▸ Task details
Return, word for word, the section of the text below on the phenomenology of falling ill that begins at the words "I adopted Sartre’s" and stops after "views about it.".

▸ Extract
Chronic pain patients offer good illustrations of how a phenomenological approach could be of great value in health care, by putting emphasis on the lived body in contrast to the mere biological body of the patient. In helping persons with chronic pain it is often necessary to focus on their everyday style of life—what the phenomenologist calls the “life world”—in order to bring about change and improvement. In the case of the phenomenology of falling ill, another type of patient offers an even more striking example of the immediate benefit of bringing attention to this area. In contemporary health care we find a considerable number of “migrating” patients seeking help for a variety of symptoms without ever getting any satisfactory help. They tend to come back with new symptoms and new ideas for diagnosis, and when they are put off by their doctor they simply seek the help of another one. “Psychosomatics” is a label used for this type of life problems haunting the body and a subgroup of these patients are the ones we call “hypochondriacs.”

According to our phenomenological model we can understand the hypochondriac as a person on a permanent search for pre-reflective ailments, which he or she thematizes in terms of hypotheses of various diagnoses. Or, to put it another way: the hypotheses of diseases which constantly plague his or her mind call attention to every discomfort in the preconscious background of his or her focused experience and drive them in the direction of lived, bodily discomfort and illness. The ideal of the “expert patient” taking control of his own care and treatment, in combination with the easily accessed information on the Internet about thousands of diseases as well as the irresponsible headlines and articles on new diagnoses, arguably responsible for vague symptoms, flashed by the media, make the world a paradise (or perhaps rather a hell) for hypochondriacs. A phenomenology of illness helps us in analysing this situation and perhaps also in approaching the people who suffer from hypochondric symptoms. Considering this, the preventive health care work of tomorrow should be aimed to a large extent at educating people in getting to know and trust their own bodies and, perhaps, forgetting, rather than thinking more about, specific diagnoses.

Conclusion

In this paper I have developed a phenomenology of falling ill by presenting, interpreting and developing the basic model we find in Jean-Paul Sartre’s Being and Nothingness (1956). The three steps identified by Sartre in this process were developed further and brought to a five-step model, consisting of the following stages characteristic of falling ill: (1) pre-reflective experience of discomfort, (2) lived, bodily discomfort, (3) suffered illness, (4) disease pondering, and (5) disease state. To fall ill is to fall victim to a gradual process of alienation, and with each step this alienating process is taken to a new qualitative level. Consequently, the five steps of falling ill have not only a chronological but also a logical relationship to each other.

I adopted Sartre’s focus on embodiment as the core ground of the alienation process, but pointed out that the alienation of the body in illness is not only the experience of a psychic object, a temporal melody of suffering, but an experience of the independent life of one’s own body. This facticity of the body is the result neither of the gaze of the other person, nor of a reflection adopting the outer perspective of the other in an indirect way, but of the very otherness of one’s own body, which addresses itself to us when we fall ill. Thus the bodily discomfort is typically felt, although it is not thought about in a systematic way, before the doctor, or somebody else, or, indeed, myself, declares any opinions or systematic views about it.

Finally, I illustrated and explored the five-step model by way of different examples of falling ill and being a patient in seeking to show how a phenomenology such as this can be helpful in improving health care and in educating health-care personnel (and perhaps also patients) about the ways of the lived body. Examples used included diabetes, cancer, chronic pain and psychosomatics.

▸ Data shown

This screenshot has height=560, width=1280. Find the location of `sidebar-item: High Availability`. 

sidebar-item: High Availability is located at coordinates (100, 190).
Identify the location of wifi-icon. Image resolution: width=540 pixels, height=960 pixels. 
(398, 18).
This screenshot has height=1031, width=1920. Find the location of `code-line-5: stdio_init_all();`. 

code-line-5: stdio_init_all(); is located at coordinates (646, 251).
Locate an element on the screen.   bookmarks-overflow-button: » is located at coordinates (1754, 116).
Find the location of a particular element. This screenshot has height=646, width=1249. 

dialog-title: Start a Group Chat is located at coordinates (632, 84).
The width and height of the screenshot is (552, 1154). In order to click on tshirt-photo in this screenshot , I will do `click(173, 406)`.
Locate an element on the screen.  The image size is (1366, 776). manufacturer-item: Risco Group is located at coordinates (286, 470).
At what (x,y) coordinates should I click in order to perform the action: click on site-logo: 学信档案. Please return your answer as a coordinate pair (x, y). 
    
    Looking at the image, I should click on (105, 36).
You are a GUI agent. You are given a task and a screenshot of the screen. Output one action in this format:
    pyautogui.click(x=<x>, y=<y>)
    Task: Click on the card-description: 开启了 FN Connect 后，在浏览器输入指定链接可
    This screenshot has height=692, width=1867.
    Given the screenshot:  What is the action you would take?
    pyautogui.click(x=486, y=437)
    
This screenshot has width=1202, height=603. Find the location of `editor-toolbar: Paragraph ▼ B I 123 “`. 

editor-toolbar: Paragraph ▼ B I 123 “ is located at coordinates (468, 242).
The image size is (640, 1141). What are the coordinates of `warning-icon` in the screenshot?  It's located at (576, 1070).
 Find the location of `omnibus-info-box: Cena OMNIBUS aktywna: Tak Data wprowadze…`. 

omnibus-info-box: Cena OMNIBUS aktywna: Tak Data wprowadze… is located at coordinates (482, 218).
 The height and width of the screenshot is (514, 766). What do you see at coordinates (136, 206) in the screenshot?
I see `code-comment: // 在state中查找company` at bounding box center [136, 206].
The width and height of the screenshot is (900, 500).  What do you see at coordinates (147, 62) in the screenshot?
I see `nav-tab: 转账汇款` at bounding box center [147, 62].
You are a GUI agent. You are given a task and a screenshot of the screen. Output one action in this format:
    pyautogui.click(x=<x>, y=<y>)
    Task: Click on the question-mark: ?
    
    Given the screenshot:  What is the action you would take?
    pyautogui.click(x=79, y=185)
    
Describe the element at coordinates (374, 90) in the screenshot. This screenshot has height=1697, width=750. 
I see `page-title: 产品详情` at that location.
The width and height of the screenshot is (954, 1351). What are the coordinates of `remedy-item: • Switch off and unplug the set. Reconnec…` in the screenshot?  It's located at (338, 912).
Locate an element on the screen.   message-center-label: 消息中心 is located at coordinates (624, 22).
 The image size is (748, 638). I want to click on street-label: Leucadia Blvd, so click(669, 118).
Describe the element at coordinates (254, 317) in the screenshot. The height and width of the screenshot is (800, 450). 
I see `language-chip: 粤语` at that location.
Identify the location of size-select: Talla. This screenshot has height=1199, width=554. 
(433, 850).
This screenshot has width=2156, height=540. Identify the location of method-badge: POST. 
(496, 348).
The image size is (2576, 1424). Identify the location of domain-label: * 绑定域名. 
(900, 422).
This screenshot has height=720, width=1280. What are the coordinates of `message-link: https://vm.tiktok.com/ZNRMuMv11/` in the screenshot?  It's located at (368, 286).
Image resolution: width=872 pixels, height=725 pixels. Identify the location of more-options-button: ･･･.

▸ Reply to the task
I adopted Sartre’s focus on embodiment as the core ground of the alienation process, but pointed out that the alienation of the body in illness is not only the experience of a psychic object, a temporal melody of suffering, but an experience of the independent life of one’s own body. This facticity of the body is the result neither of the gaze of the other person, nor of a reflection adopting the outer perspective of the other in an indirect way, but of the very otherness of one’s own body, which addresses itself to us when we fall ill. Thus the bodily discomfort is typically felt, although it is not thought about in a systematic way, before the doctor, or somebody else, or, indeed, myself, declares any opinions or systematic views about it.